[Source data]
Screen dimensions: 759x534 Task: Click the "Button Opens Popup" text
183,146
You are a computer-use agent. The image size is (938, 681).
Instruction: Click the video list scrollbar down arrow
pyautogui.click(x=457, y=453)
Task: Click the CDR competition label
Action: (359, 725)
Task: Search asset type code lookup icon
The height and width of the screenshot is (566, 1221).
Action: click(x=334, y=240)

==

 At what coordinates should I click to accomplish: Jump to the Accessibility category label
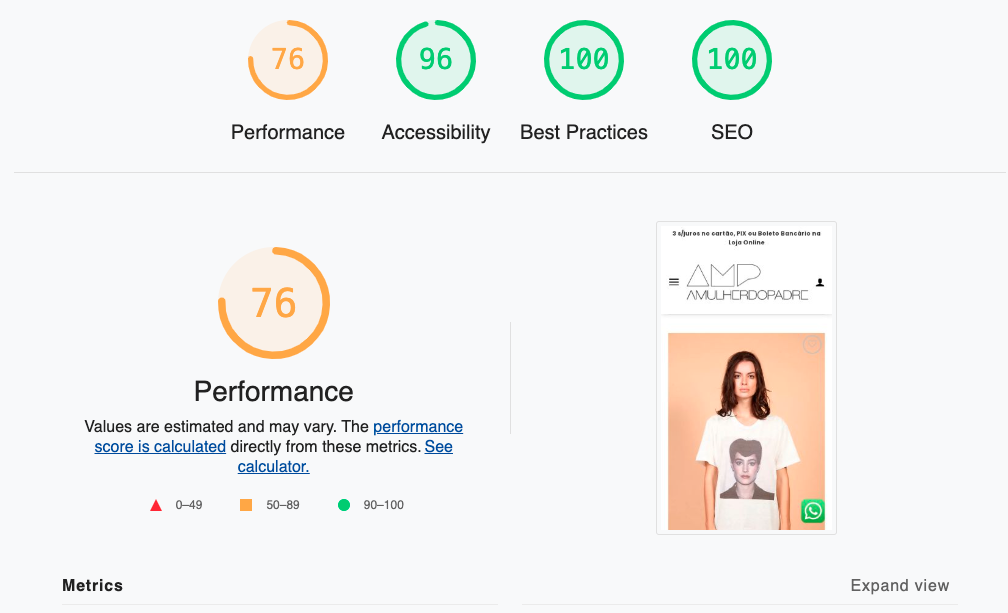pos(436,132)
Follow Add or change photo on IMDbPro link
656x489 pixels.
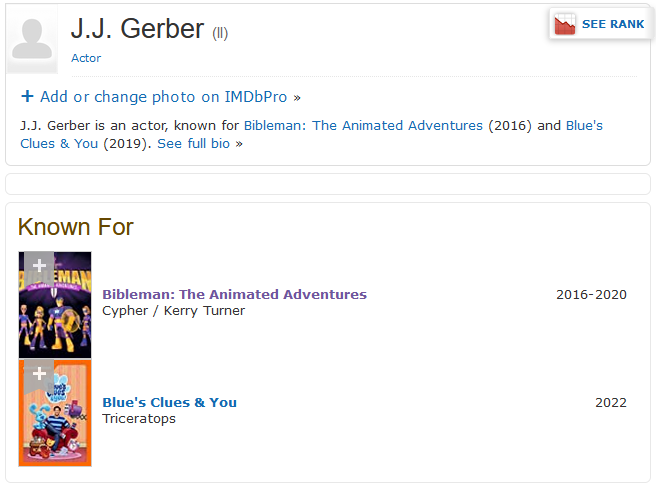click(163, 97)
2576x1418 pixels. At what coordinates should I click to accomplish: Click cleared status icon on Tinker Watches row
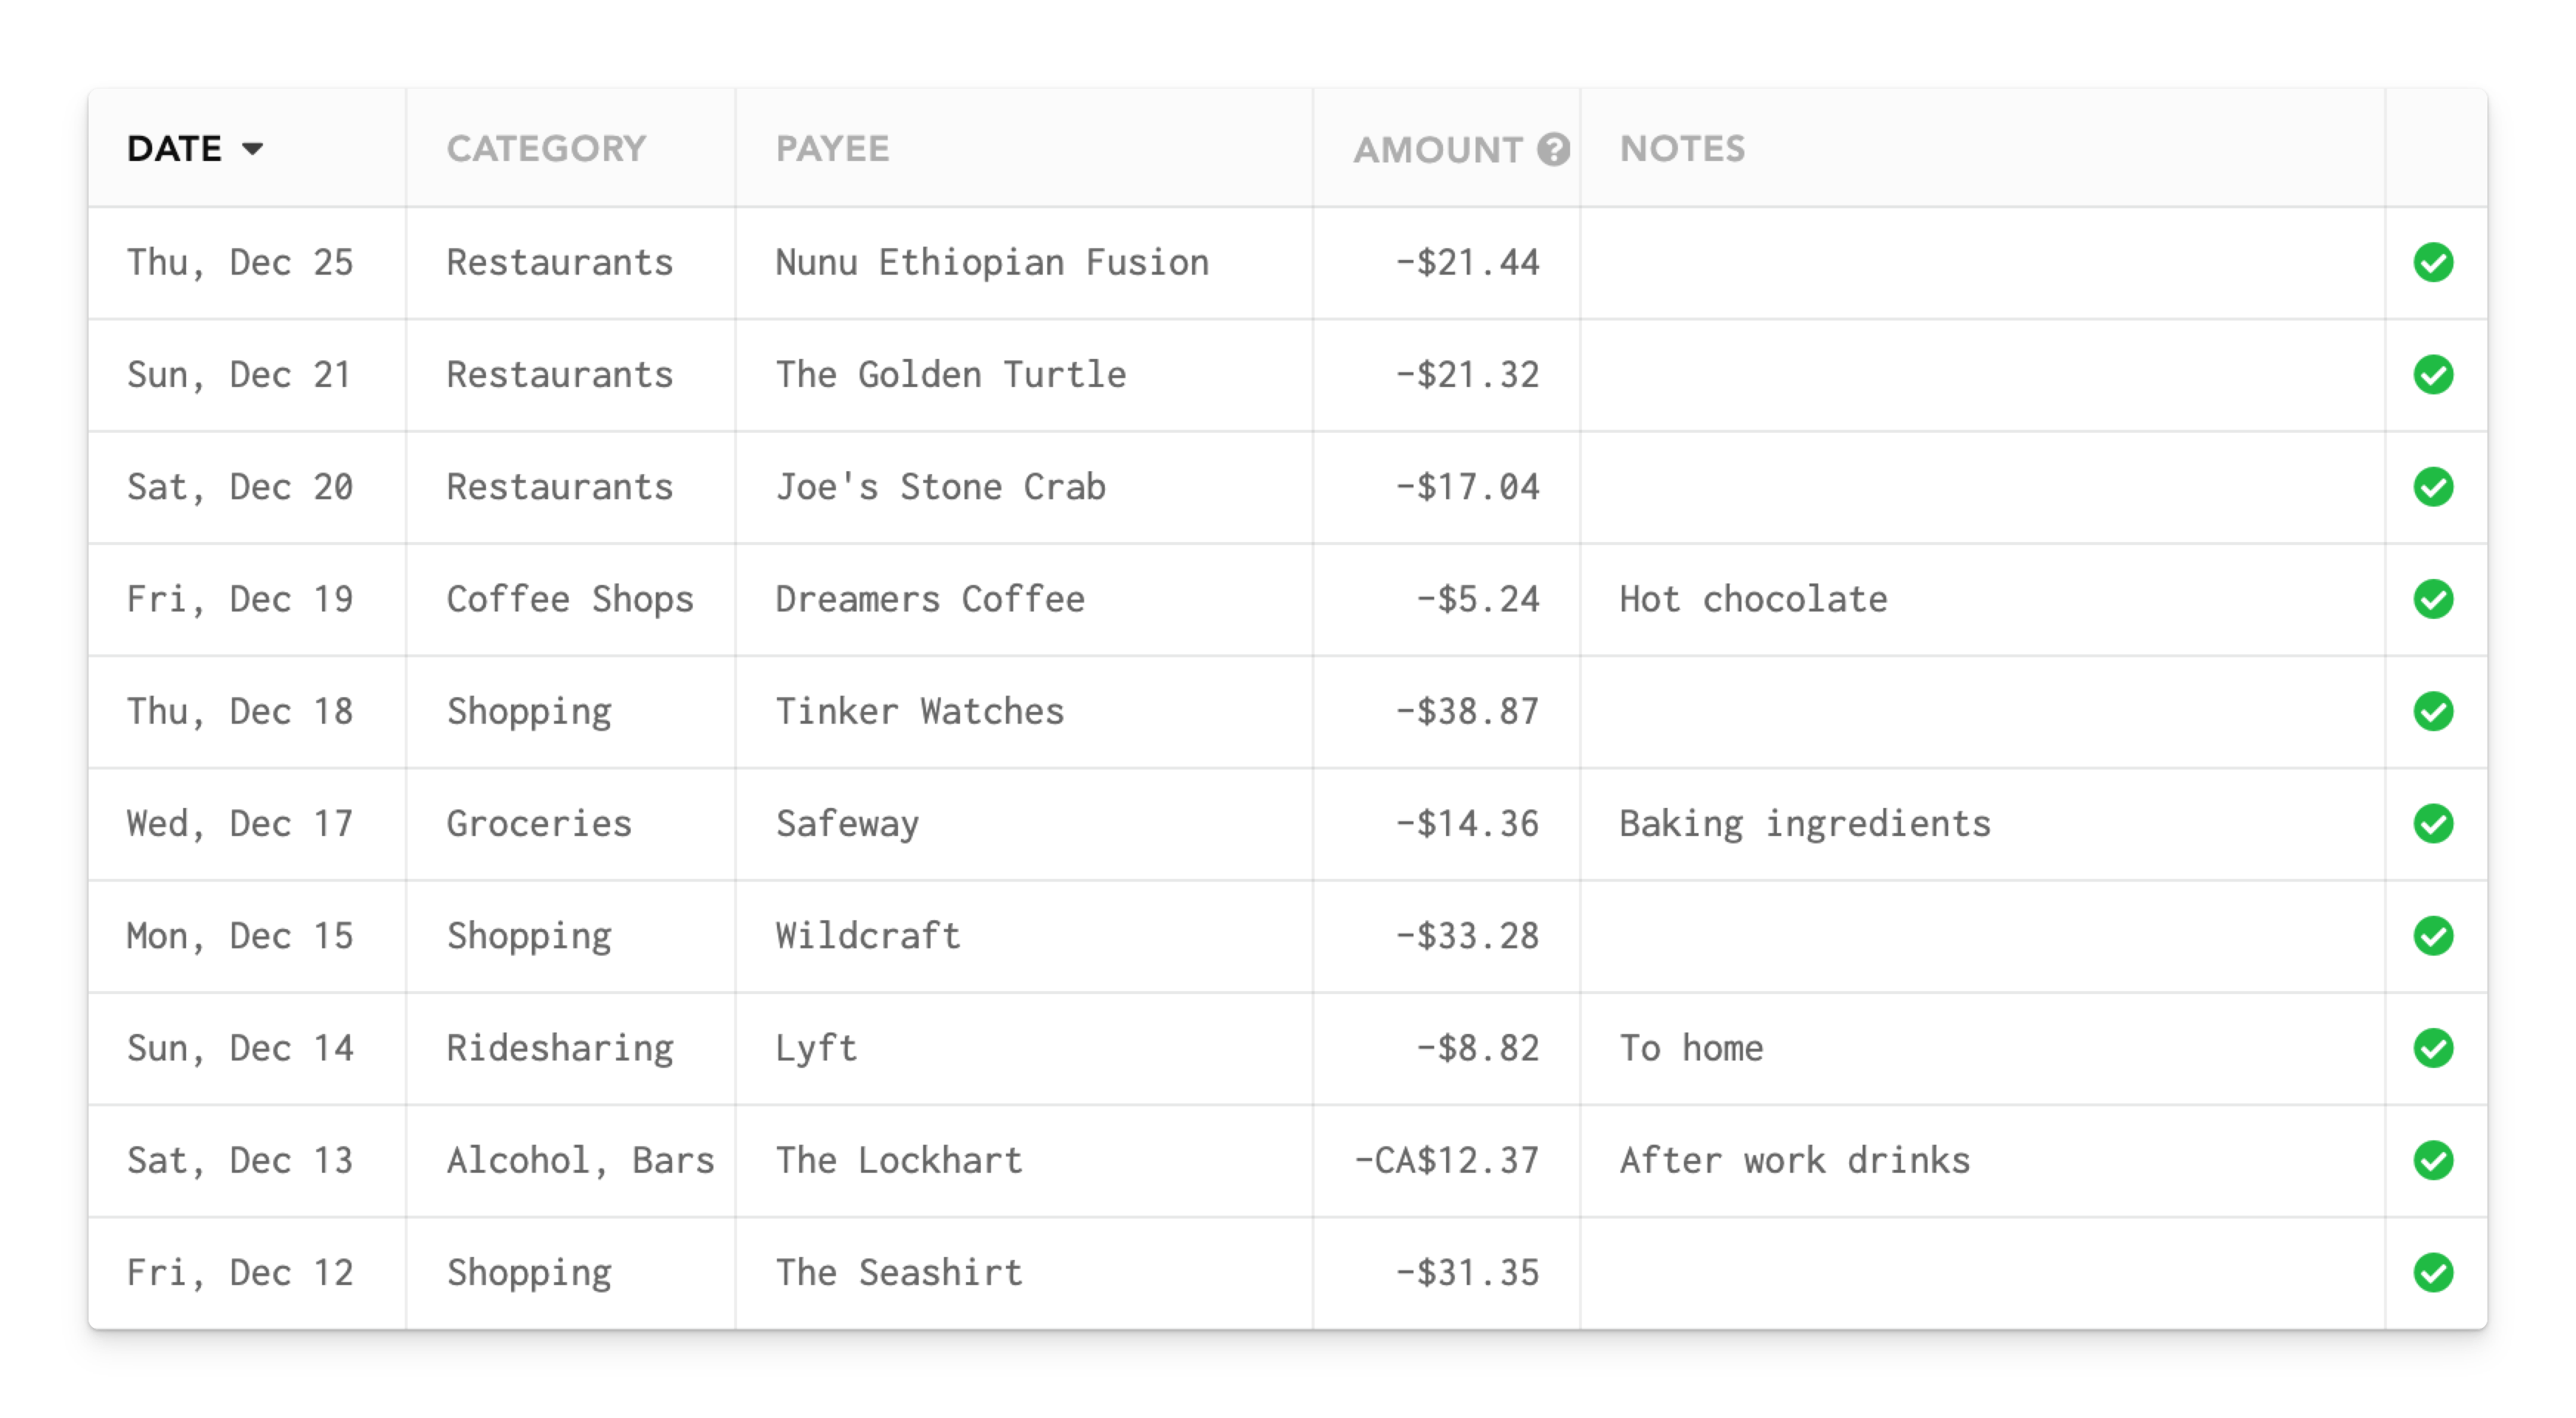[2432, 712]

**To be done:** Output the rows from the line containing "Task: Search asset type code lookup icon" through the line containing "Action: click(x=334, y=240)", inclusive, reproducing them without any change.

**The reply:**
Task: Search asset type code lookup icon
The height and width of the screenshot is (566, 1221).
Action: click(x=334, y=240)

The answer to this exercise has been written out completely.